Uh oh. Yeah, you remember now…she's the reasonable one. This guy's the psycho and he's moving like a crazed Burt Lancaster dancing ballet.
She was allowed to make a graceful exit even without having to sit down for tea with my maniac in the cold. She said, “Oh, yes, you're quite right. It's much too cold. I'll have the heater replaced today.” (The heater we had had was not only inefficient, it was dangerous with open gas flame.) By 3 p.m. our new Sears heater was making life much warmer and safer.. Why didn't Mrs. S respond to my many polite requests? Hmph.

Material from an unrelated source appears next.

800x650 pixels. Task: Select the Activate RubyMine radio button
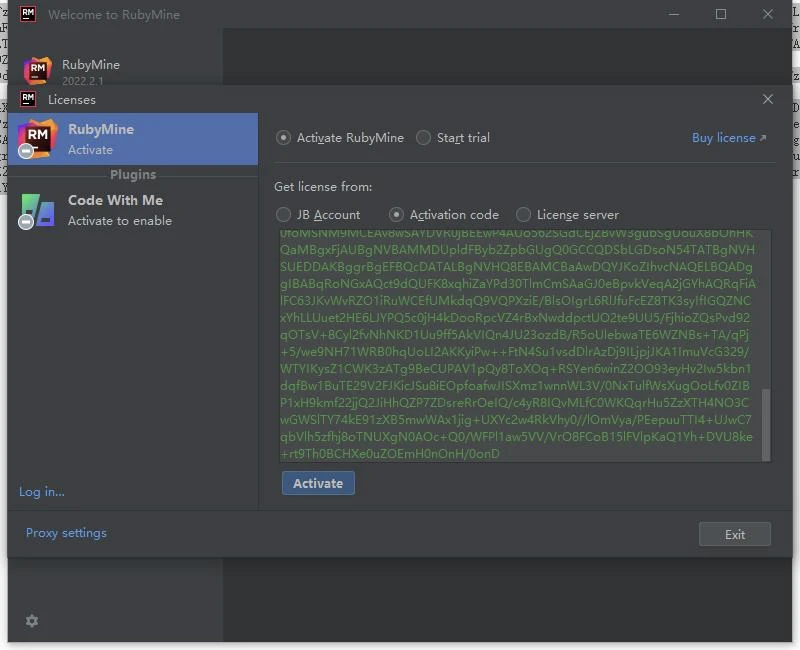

Where's the petty revenge you ask?
Come springtime, I saw Mrs. S hanging clothes out on the line. I started throwing bread crusts on the roof of her porch in passing. All of a sudden for some reason, the pigeons kept flying over Mrs. S clothes lines to get bread they had noticed appeared there from time to time,
Yeah. That’s not nice at all. Very petty of me. And no, I did not get caught.
P.S. edited for grammer.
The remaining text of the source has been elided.